### Work order
Give the count of lines that hold the word "computer" in this listing, with nothing added.

### Supplied records
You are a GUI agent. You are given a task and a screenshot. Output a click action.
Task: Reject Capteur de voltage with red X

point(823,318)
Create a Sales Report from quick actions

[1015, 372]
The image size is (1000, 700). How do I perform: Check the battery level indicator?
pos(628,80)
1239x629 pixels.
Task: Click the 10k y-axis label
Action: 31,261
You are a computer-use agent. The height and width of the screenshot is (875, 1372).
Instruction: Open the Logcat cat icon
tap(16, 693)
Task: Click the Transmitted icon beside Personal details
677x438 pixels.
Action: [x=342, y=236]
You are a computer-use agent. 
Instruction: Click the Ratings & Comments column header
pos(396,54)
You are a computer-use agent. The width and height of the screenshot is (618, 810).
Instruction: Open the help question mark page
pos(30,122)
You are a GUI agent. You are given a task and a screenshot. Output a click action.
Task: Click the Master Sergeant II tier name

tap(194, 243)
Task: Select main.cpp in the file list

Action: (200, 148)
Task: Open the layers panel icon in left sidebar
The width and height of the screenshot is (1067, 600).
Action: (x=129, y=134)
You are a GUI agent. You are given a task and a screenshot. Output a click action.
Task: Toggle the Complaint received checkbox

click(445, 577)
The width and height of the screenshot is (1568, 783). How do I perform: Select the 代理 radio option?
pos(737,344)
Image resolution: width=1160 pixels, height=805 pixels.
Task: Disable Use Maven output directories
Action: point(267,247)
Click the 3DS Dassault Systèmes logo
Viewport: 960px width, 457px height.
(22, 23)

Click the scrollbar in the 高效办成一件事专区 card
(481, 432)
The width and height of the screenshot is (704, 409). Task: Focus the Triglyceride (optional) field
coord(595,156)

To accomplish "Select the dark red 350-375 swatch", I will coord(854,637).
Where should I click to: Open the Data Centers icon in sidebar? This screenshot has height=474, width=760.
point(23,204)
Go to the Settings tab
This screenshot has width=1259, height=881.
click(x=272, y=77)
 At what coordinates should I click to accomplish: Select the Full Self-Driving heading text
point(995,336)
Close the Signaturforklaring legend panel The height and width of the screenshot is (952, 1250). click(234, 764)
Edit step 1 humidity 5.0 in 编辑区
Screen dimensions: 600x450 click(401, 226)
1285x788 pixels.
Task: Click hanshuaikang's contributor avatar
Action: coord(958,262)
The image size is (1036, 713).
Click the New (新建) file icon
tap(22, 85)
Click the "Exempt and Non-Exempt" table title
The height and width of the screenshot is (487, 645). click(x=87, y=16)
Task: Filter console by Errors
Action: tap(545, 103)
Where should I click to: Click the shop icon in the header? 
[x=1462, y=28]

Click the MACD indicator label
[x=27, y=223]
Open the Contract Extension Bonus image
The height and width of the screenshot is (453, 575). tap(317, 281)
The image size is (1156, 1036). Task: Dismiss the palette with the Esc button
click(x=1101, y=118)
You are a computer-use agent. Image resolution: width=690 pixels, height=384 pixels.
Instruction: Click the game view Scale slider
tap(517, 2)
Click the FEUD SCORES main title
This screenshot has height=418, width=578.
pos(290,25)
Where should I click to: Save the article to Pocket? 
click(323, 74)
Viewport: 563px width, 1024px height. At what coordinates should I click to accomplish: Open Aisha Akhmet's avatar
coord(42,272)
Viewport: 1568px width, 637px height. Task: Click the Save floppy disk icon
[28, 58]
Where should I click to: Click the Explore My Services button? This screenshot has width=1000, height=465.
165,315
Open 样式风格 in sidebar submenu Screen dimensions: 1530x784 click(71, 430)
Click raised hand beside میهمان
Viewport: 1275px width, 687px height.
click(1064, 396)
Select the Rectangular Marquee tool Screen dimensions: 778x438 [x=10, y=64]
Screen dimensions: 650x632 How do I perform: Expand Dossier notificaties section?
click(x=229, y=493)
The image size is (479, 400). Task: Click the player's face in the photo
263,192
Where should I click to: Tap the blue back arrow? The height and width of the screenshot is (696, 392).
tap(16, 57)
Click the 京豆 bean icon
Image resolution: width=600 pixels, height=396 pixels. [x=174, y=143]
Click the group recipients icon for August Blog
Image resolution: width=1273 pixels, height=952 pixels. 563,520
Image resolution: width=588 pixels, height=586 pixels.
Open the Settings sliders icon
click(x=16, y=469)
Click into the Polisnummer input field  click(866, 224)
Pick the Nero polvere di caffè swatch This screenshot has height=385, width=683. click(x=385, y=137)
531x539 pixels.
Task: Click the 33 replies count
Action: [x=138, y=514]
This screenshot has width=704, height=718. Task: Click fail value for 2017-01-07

### Task answer
4